Would you reproduce the listing below line for line, changing nothing?

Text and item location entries
........

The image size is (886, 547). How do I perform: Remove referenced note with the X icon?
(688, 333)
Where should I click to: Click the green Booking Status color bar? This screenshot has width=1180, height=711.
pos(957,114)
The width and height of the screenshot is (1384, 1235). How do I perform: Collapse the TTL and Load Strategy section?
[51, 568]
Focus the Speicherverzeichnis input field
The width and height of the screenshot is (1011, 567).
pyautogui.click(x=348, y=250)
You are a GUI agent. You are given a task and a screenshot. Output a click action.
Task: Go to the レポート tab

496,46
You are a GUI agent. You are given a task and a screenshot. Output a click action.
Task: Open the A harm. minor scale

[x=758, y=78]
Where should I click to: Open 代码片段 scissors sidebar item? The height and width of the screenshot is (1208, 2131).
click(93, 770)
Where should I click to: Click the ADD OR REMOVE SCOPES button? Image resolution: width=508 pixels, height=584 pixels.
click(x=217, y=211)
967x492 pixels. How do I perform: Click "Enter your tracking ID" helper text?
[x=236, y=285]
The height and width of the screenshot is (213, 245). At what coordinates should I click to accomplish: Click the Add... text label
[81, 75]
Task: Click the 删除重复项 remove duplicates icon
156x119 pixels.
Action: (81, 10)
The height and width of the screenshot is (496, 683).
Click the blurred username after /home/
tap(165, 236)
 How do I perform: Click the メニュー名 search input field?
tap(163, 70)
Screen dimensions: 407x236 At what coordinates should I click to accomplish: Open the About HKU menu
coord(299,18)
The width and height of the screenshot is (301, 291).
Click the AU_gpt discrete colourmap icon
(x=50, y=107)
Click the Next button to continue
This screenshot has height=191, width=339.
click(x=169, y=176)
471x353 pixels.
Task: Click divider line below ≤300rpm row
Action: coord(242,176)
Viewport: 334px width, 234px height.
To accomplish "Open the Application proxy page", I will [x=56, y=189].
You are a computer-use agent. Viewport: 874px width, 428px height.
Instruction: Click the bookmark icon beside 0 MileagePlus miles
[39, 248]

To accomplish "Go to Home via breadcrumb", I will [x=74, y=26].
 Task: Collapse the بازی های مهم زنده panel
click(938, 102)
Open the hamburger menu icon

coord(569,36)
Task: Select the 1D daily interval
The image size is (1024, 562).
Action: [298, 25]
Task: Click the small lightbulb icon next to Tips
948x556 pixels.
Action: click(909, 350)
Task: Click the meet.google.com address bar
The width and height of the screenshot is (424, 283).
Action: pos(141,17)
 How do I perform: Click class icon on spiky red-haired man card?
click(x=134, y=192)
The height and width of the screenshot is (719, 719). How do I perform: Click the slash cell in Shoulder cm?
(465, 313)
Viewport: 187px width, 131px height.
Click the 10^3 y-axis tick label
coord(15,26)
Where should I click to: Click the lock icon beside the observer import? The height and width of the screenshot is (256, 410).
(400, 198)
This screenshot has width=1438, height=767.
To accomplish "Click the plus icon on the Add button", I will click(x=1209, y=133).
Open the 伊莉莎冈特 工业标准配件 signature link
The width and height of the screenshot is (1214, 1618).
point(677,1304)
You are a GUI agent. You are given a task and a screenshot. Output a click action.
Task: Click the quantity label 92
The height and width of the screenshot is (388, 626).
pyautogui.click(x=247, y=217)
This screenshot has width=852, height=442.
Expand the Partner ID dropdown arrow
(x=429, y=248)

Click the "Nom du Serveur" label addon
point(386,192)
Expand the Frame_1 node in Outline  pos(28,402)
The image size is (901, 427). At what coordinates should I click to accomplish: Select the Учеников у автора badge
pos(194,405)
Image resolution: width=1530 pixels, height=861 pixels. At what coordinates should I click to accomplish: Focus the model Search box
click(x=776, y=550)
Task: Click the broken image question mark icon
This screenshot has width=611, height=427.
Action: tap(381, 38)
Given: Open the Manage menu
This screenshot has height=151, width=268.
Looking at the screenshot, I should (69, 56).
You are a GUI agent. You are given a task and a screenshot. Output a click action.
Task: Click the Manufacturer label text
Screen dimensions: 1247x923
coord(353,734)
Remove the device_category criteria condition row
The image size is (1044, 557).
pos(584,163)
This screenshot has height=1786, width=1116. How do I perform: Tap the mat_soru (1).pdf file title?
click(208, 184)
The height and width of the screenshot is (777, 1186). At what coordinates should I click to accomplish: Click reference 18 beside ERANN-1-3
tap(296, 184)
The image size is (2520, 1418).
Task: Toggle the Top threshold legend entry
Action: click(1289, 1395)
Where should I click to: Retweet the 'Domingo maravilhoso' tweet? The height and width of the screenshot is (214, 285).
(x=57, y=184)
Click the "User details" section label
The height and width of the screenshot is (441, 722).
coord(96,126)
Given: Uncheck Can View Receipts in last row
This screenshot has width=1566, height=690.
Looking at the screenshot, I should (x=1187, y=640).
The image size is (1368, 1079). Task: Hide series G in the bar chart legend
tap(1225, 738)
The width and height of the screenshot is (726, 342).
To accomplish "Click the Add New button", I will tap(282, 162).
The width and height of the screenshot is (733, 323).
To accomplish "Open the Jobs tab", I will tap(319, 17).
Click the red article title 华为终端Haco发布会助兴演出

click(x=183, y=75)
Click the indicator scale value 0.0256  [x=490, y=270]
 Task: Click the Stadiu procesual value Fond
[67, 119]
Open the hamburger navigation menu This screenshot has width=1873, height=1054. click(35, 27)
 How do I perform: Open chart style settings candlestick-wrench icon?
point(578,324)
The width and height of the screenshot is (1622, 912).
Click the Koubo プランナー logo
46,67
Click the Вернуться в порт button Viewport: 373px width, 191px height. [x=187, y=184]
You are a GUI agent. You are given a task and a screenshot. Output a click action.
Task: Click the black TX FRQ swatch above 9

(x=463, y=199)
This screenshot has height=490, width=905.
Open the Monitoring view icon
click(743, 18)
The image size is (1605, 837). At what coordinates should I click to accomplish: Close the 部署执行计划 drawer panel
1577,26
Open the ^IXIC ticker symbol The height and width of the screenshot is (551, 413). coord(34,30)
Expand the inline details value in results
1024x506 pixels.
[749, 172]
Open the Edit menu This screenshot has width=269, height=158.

........

### In response
The image size is (886, 547). How do I perform: Remove referenced note with the X icon?
(688, 333)
Where should I click to: Click the green Booking Status color bar? This screenshot has width=1180, height=711.
pos(957,114)
The width and height of the screenshot is (1384, 1235). How do I perform: Collapse the TTL and Load Strategy section?
[51, 568]
Focus the Speicherverzeichnis input field
The width and height of the screenshot is (1011, 567).
pyautogui.click(x=348, y=250)
You are a GUI agent. You are given a task and a screenshot. Output a click action.
Task: Go to the レポート tab

496,46
You are a GUI agent. You are given a task and a screenshot. Output a click action.
Task: Open the A harm. minor scale

[x=758, y=78]
Where should I click to: Open 代码片段 scissors sidebar item? The height and width of the screenshot is (1208, 2131).
click(93, 770)
Where should I click to: Click the ADD OR REMOVE SCOPES button? Image resolution: width=508 pixels, height=584 pixels.
click(x=217, y=211)
967x492 pixels. How do I perform: Click "Enter your tracking ID" helper text?
[x=236, y=285]
The height and width of the screenshot is (213, 245). At what coordinates should I click to accomplish: Click the Add... text label
[81, 75]
Task: Click the 删除重复项 remove duplicates icon
156x119 pixels.
Action: (81, 10)
The height and width of the screenshot is (496, 683).
Click the blurred username after /home/
tap(165, 236)
 How do I perform: Click the メニュー名 search input field?
tap(163, 70)
Screen dimensions: 407x236 At what coordinates should I click to accomplish: Open the About HKU menu
coord(299,18)
The width and height of the screenshot is (301, 291).
Click the AU_gpt discrete colourmap icon
(x=50, y=107)
Click the Next button to continue
This screenshot has height=191, width=339.
click(x=169, y=176)
471x353 pixels.
Task: Click divider line below ≤300rpm row
Action: coord(242,176)
Viewport: 334px width, 234px height.
To accomplish "Open the Application proxy page", I will [x=56, y=189].
You are a computer-use agent. Viewport: 874px width, 428px height.
Instruction: Click the bookmark icon beside 0 MileagePlus miles
[39, 248]

To accomplish "Go to Home via breadcrumb", I will [x=74, y=26].
 Task: Collapse the بازی های مهم زنده panel
click(938, 102)
Open the hamburger menu icon

coord(569,36)
Task: Select the 1D daily interval
The image size is (1024, 562).
Action: [298, 25]
Task: Click the small lightbulb icon next to Tips
948x556 pixels.
Action: click(909, 350)
Task: Click the meet.google.com address bar
The width and height of the screenshot is (424, 283).
Action: pos(141,17)
 How do I perform: Click class icon on spiky red-haired man card?
click(x=134, y=192)
The height and width of the screenshot is (719, 719). How do I perform: Click the slash cell in Shoulder cm?
(465, 313)
Viewport: 187px width, 131px height.
Click the 10^3 y-axis tick label
coord(15,26)
Where should I click to: Click the lock icon beside the observer import? The height and width of the screenshot is (256, 410).
(400, 198)
This screenshot has width=1438, height=767.
To accomplish "Click the plus icon on the Add button", I will click(x=1209, y=133).
Open the 伊莉莎冈特 工业标准配件 signature link
The width and height of the screenshot is (1214, 1618).
point(677,1304)
You are a GUI agent. You are given a task and a screenshot. Output a click action.
Task: Click the quantity label 92
The height and width of the screenshot is (388, 626).
pyautogui.click(x=247, y=217)
This screenshot has width=852, height=442.
Expand the Partner ID dropdown arrow
(x=429, y=248)

Click the "Nom du Serveur" label addon
point(386,192)
Expand the Frame_1 node in Outline  pos(28,402)
The image size is (901, 427). At what coordinates should I click to accomplish: Select the Учеников у автора badge
pos(194,405)
Image resolution: width=1530 pixels, height=861 pixels. At what coordinates should I click to accomplish: Focus the model Search box
click(x=776, y=550)
Task: Click the broken image question mark icon
This screenshot has width=611, height=427.
Action: tap(381, 38)
Given: Open the Manage menu
This screenshot has height=151, width=268.
Looking at the screenshot, I should (69, 56).
You are a GUI agent. You are given a task and a screenshot. Output a click action.
Task: Click the Manufacturer label text
Screen dimensions: 1247x923
coord(353,734)
Remove the device_category criteria condition row
The image size is (1044, 557).
pos(584,163)
This screenshot has height=1786, width=1116. How do I perform: Tap the mat_soru (1).pdf file title?
click(208, 184)
The height and width of the screenshot is (777, 1186). At what coordinates should I click to accomplish: Click reference 18 beside ERANN-1-3
tap(296, 184)
The image size is (2520, 1418).
Task: Toggle the Top threshold legend entry
Action: click(1289, 1395)
Where should I click to: Retweet the 'Domingo maravilhoso' tweet? The height and width of the screenshot is (214, 285).
(x=57, y=184)
Click the "User details" section label
The height and width of the screenshot is (441, 722).
coord(96,126)
Given: Uncheck Can View Receipts in last row
This screenshot has width=1566, height=690.
Looking at the screenshot, I should (x=1187, y=640).
The image size is (1368, 1079). Task: Hide series G in the bar chart legend
tap(1225, 738)
The width and height of the screenshot is (726, 342).
To accomplish "Click the Add New button", I will tap(282, 162).
The width and height of the screenshot is (733, 323).
To accomplish "Open the Jobs tab", I will tap(319, 17).
Click the red article title 华为终端Haco发布会助兴演出

click(x=183, y=75)
Click the indicator scale value 0.0256  [x=490, y=270]
 Task: Click the Stadiu procesual value Fond
[67, 119]
Open the hamburger navigation menu This screenshot has width=1873, height=1054. click(35, 27)
 How do I perform: Open chart style settings candlestick-wrench icon?
point(578,324)
The width and height of the screenshot is (1622, 912).
Click the Koubo プランナー logo
46,67
Click the Вернуться в порт button Viewport: 373px width, 191px height. [x=187, y=184]
You are a GUI agent. You are given a task and a screenshot. Output a click action.
Task: Click the black TX FRQ swatch above 9

(x=463, y=199)
This screenshot has height=490, width=905.
Open the Monitoring view icon
click(743, 18)
The image size is (1605, 837). At what coordinates should I click to accomplish: Close the 部署执行计划 drawer panel
1577,26
Open the ^IXIC ticker symbol The height and width of the screenshot is (551, 413). coord(34,30)
Expand the inline details value in results
1024x506 pixels.
[749, 172]
Open the Edit menu This screenshot has width=269, height=158.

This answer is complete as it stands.